• _WHAT IS EXPECTED_
Give the entries again exactly; drop the pictures.

________________________

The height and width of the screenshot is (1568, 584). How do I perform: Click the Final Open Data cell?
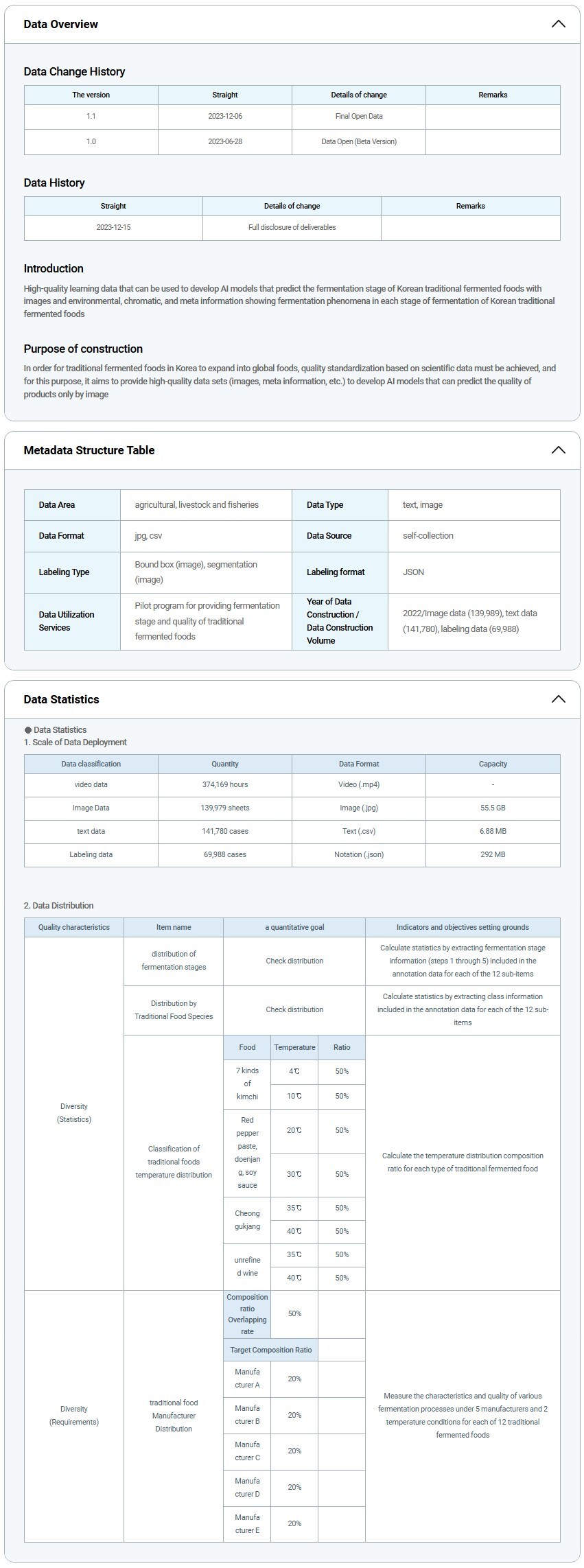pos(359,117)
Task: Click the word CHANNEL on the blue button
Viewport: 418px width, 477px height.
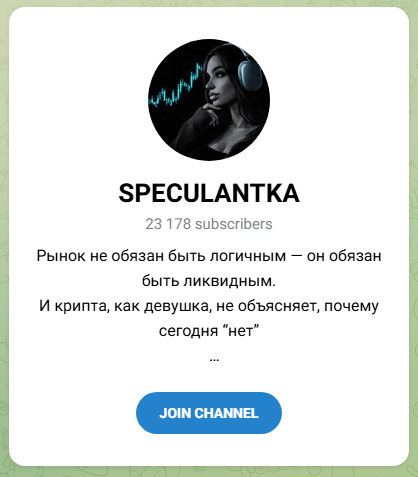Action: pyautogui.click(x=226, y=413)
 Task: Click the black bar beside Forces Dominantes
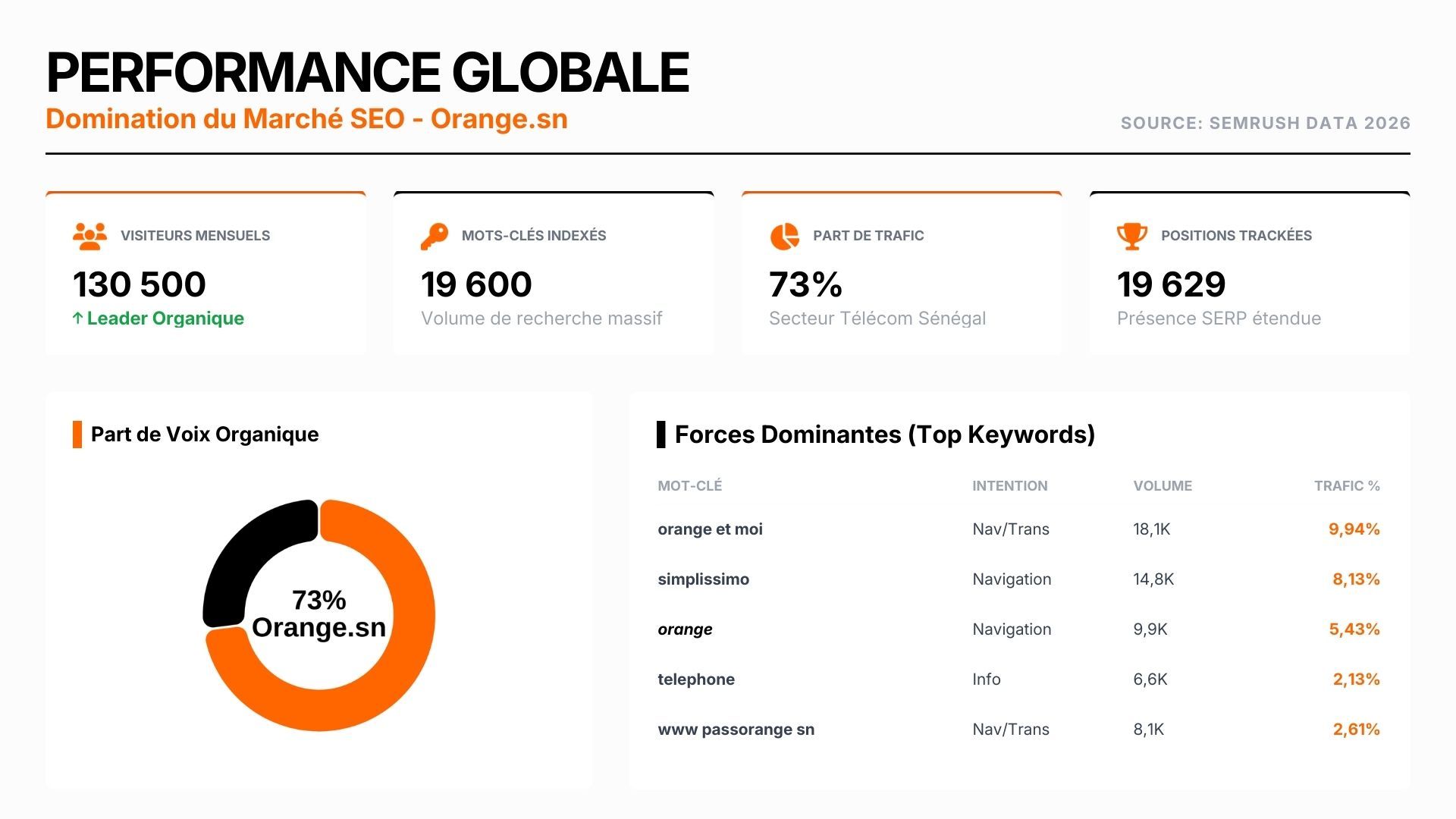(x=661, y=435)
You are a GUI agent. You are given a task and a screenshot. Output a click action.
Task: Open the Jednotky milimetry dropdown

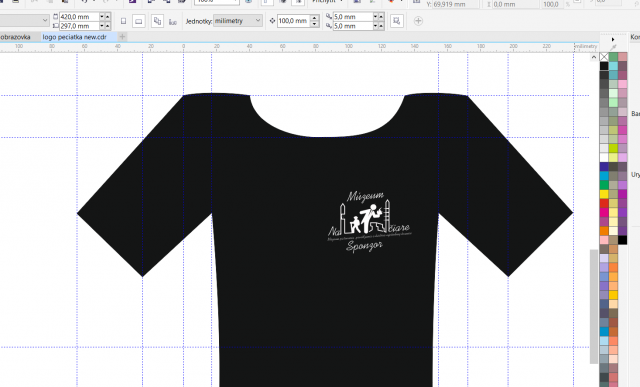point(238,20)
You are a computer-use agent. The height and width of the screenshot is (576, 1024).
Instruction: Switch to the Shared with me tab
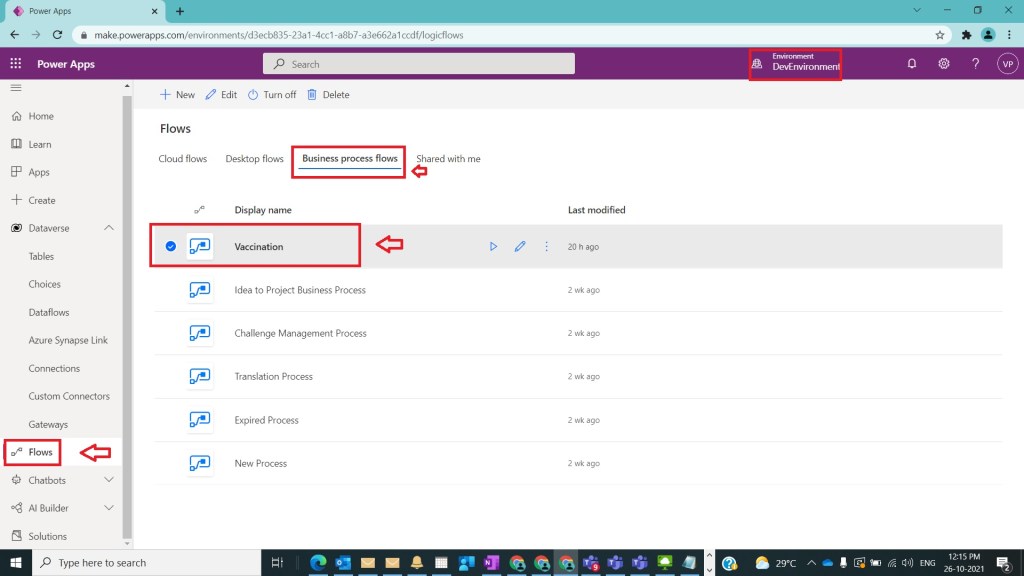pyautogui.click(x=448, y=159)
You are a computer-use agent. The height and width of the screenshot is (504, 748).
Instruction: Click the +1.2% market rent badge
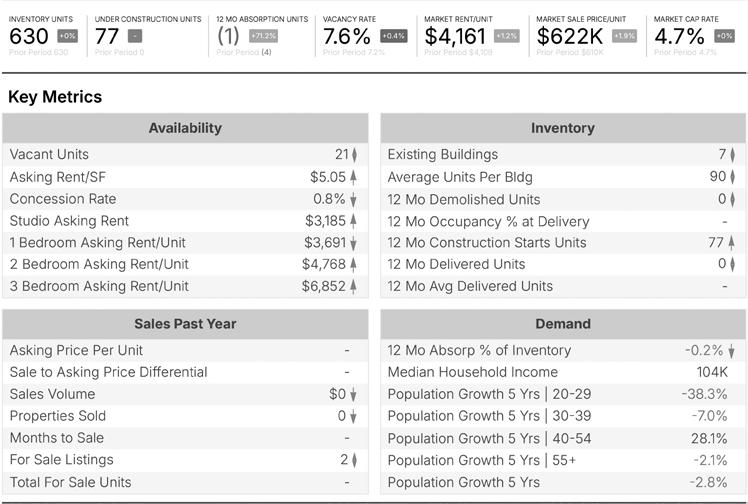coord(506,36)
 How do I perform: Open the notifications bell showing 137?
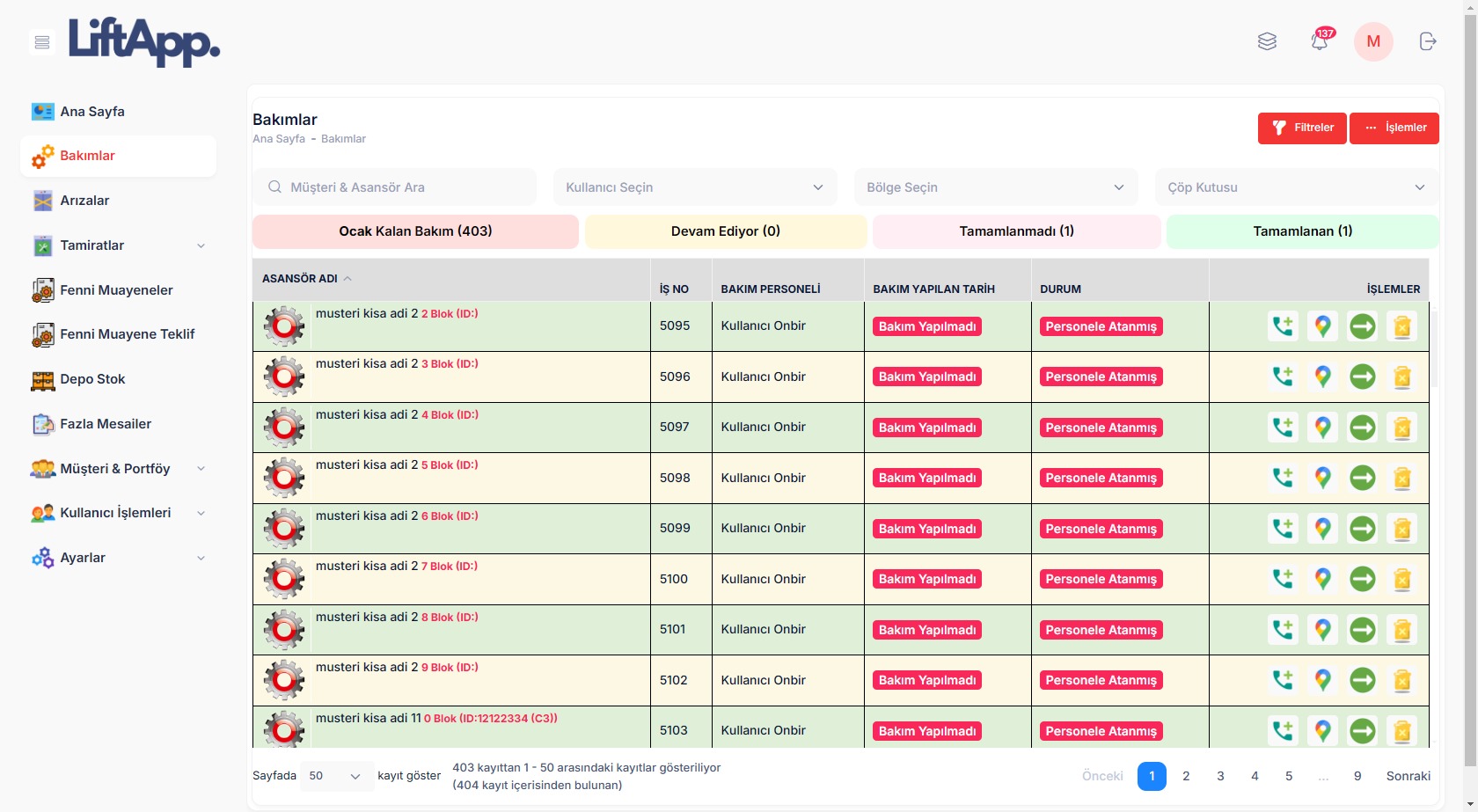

________________________

• _RESULT OF THIS TASK_
The height and width of the screenshot is (1568, 584). How do I perform: Click the Final Open Data cell?
pos(359,117)
Task: Click the word CHANNEL on the blue button
Viewport: 418px width, 477px height.
Action: pyautogui.click(x=226, y=413)
 Task: Click the black bar beside Forces Dominantes
(x=661, y=435)
You are a GUI agent. You are given a task and a screenshot. Output a click action.
Task: Open the Jednotky milimetry dropdown

point(238,20)
You are a computer-use agent. The height and width of the screenshot is (576, 1024).
Instruction: Switch to the Shared with me tab
pyautogui.click(x=448, y=159)
You are a computer-use agent. The height and width of the screenshot is (504, 748).
Instruction: Click the +1.2% market rent badge
coord(506,36)
 How do I perform: Open the notifications bell showing 137?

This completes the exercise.